The correct message

It has been a bizarre couple of weeks in Ontario. In just a few more, school buildings will be reopened and the current plan is for students to be in the classroom learning face to face for 50% of the time secondary and 100% of the time elementary, starting from the first day of school.

Well, that appeared to be the message until this week when the Minister indicated that he would be open to a staggered start for schools. Well, some sort of staggered start; some of the proposals were turned down and so school districts are back to the drawing board this weekend.

Ottawa’s public school board making changes to plans for in-person and remote learning this fall

I’ve been reading school district plans and they’re written as only a educational source can do. Long PDF files written to appease the Ministry of Education but it even leaves someone like me who thrives on this stuff wondering and wanting to ask questions.

So, districts will have a plan and individual schools will be required to put the plans into action at their location. Then, individual classroom teachers will be next to put things together.

Think about all the variables:

  • older buildings without air conditioning
  • newer buildings sealed because they have air conditioning
  • portable classrooms
  • busing and debusing
  • kiss and ride
  • before school, after school
  • recess
  • different cohorts
  • lunch / nutrition breaks
  • washroom visits
  • libraries, physical education classes
  • shared resources
  • sanitization stations
  • isolation room, what to do when a student is ill
  • parent visits to school

And I know that this is just the tip of the iceberg. All of these variables absolutely need to be included in a district’s plan. Most parents really don’t need to know all the details; they just need to know what will happen in their and their child’s world. Even something as simple as which door the student enters the school become important because they just might walk into a one way hallway going the other way!

Communication between classroom and home is going to be more important than ever. Maybe you’ve already thought about or your school has prepared a paper handout to take home that first day or to be mailed out in advance. We know how effective that can be at times.

It’s time to up that communication piece by going digital. Something as simple as a class website or class blog, updated to the minute, will go a long way towards customizing the message solely for the parents of your students. Describing the personal routine of your classroom, the expectations, and requirements will cut through the big deluge of information, policy, mis-information, and huge documents out there. The local newspaper does their best but they can’t customize it for every classroom. Only you can do that.

It’s also the time for open and transparent messages. No hiding behind a barrier which forces parents to log in and then hope to find what they’re looking for. We talk about visible thinking and learning; it’s time to put that into practice. Of course, the practicality of it will require an approval by principal and you’ll be able to easily link to school and district policy. By having control of the information that affects your class, you’re able to be responsive enough to update information easily and quickly as it changes. You might even have the technical ability to create a video showing what door is entered and how you’re expecting students to get to class and then sit in their assigned seat.

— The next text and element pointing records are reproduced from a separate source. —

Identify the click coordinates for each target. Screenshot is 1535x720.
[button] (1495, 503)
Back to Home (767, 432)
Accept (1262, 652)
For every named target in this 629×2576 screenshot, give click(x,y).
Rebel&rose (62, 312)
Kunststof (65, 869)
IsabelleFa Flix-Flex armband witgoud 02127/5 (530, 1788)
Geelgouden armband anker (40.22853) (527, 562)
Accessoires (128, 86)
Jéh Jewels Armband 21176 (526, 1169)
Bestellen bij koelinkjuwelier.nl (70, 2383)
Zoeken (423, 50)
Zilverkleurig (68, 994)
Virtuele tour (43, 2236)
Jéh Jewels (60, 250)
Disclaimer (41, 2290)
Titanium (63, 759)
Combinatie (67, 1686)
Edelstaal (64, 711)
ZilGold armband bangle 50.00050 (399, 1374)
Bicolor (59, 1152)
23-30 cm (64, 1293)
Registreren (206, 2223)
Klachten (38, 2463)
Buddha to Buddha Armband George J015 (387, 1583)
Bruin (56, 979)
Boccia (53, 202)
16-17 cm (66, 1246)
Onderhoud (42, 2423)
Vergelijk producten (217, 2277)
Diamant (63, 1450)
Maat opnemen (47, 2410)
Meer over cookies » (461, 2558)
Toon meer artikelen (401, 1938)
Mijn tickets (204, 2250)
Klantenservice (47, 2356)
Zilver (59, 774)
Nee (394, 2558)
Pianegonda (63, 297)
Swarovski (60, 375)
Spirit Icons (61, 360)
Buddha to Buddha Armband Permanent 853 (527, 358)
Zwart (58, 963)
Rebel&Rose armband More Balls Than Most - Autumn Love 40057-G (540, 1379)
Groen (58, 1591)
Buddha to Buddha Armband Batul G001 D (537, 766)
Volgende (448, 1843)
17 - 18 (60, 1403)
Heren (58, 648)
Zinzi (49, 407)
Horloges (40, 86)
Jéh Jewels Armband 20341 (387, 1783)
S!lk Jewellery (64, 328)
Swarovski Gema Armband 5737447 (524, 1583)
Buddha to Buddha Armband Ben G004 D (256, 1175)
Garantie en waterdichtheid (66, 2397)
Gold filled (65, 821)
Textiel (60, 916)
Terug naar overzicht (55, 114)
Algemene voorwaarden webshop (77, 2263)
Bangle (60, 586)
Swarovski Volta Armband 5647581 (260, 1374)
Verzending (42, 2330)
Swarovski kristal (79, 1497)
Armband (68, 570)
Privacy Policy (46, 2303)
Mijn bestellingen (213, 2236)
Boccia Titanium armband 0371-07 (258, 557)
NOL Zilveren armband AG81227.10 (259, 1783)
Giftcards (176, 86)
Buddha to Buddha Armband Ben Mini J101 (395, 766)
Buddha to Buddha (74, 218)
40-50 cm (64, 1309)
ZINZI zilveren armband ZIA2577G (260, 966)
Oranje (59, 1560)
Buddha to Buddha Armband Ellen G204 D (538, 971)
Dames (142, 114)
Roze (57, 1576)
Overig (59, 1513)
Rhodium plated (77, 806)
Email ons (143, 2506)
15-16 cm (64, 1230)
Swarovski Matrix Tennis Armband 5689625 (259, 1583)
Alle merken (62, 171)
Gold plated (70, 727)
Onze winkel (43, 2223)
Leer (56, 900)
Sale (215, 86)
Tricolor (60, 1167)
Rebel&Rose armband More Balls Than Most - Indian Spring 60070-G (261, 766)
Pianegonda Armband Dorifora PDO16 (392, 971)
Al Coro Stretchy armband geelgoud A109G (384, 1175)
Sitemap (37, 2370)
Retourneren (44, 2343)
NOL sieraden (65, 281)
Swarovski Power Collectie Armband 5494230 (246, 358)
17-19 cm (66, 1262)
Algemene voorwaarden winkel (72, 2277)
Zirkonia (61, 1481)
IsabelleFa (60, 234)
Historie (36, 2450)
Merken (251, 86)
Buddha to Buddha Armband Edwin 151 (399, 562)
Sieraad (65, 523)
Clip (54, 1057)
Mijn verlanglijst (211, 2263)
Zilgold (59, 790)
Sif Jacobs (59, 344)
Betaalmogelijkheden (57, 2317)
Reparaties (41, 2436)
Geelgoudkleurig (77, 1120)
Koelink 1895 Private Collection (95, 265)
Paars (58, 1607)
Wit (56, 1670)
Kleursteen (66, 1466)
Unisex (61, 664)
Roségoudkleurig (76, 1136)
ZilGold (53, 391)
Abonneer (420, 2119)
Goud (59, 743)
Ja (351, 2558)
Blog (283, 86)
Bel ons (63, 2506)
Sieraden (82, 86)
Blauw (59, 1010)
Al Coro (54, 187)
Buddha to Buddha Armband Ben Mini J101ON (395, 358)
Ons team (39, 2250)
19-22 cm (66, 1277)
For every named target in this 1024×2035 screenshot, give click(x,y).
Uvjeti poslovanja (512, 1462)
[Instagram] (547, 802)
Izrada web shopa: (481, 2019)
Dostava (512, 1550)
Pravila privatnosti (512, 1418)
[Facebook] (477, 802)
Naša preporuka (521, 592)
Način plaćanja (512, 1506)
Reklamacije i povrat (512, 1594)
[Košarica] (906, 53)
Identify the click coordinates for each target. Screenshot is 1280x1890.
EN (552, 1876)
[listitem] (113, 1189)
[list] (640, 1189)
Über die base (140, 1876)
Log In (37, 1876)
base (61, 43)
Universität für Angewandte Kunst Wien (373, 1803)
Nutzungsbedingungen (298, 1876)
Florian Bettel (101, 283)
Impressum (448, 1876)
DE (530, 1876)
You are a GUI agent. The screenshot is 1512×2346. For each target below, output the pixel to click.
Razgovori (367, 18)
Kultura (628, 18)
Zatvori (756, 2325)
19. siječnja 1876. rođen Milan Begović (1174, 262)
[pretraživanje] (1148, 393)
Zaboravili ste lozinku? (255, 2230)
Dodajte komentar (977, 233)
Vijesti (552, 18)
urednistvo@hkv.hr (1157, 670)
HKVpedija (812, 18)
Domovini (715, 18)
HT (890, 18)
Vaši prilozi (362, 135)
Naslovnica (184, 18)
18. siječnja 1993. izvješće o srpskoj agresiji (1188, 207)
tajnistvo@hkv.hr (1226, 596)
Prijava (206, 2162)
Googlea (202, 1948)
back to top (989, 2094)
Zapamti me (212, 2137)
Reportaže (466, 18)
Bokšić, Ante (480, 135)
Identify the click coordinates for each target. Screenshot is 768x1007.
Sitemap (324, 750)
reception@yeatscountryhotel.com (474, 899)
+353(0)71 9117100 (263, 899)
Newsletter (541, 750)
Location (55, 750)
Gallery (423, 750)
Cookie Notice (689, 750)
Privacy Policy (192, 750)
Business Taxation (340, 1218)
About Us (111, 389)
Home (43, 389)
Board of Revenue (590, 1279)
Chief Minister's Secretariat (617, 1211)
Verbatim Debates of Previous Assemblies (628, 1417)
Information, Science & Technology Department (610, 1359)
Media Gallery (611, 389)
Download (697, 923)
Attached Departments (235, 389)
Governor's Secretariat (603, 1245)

I know that I’m preaching to the choir with some of the visitors to this blog. I’d like to know how you plan to leverage what you’re doing for this fall. Your experience and thoughts might just be the wisdom that encourages others to get connected.

4 thoughts on “The correct message

  1. Hi Doug!

    Thanks for this insight – I’m always interested in seeing how my birth country does things in education : )

    It’s kind of the same here in Switzerland, with a few differences. Elementary and secondary are going back 100%, with clear guidelines, whereas in further education (which is my part-time employment), it depends on the school. I’m a bit unsure as to how we will be doing things in one of my institutions – the long PDFs you mentioned reminded me of a lot that I had to read the past few days ; ) And I also still have a load of questions.

    Have a great week,


  2. Thanks Doug! You know my love of blogs, and that hasn’t changed. Many Boards, ours included, have adopted one or two online platforms for educators to use. We can still create and use a blog, but only for certain purposes. It’s interesting as I blogged a bit about this topic yesterday. This is one of my struggles right now:

    I appreciate your push for openness and transparency. Now to find a way to do this and meet Board requirements. It’s not always an easy thing to do.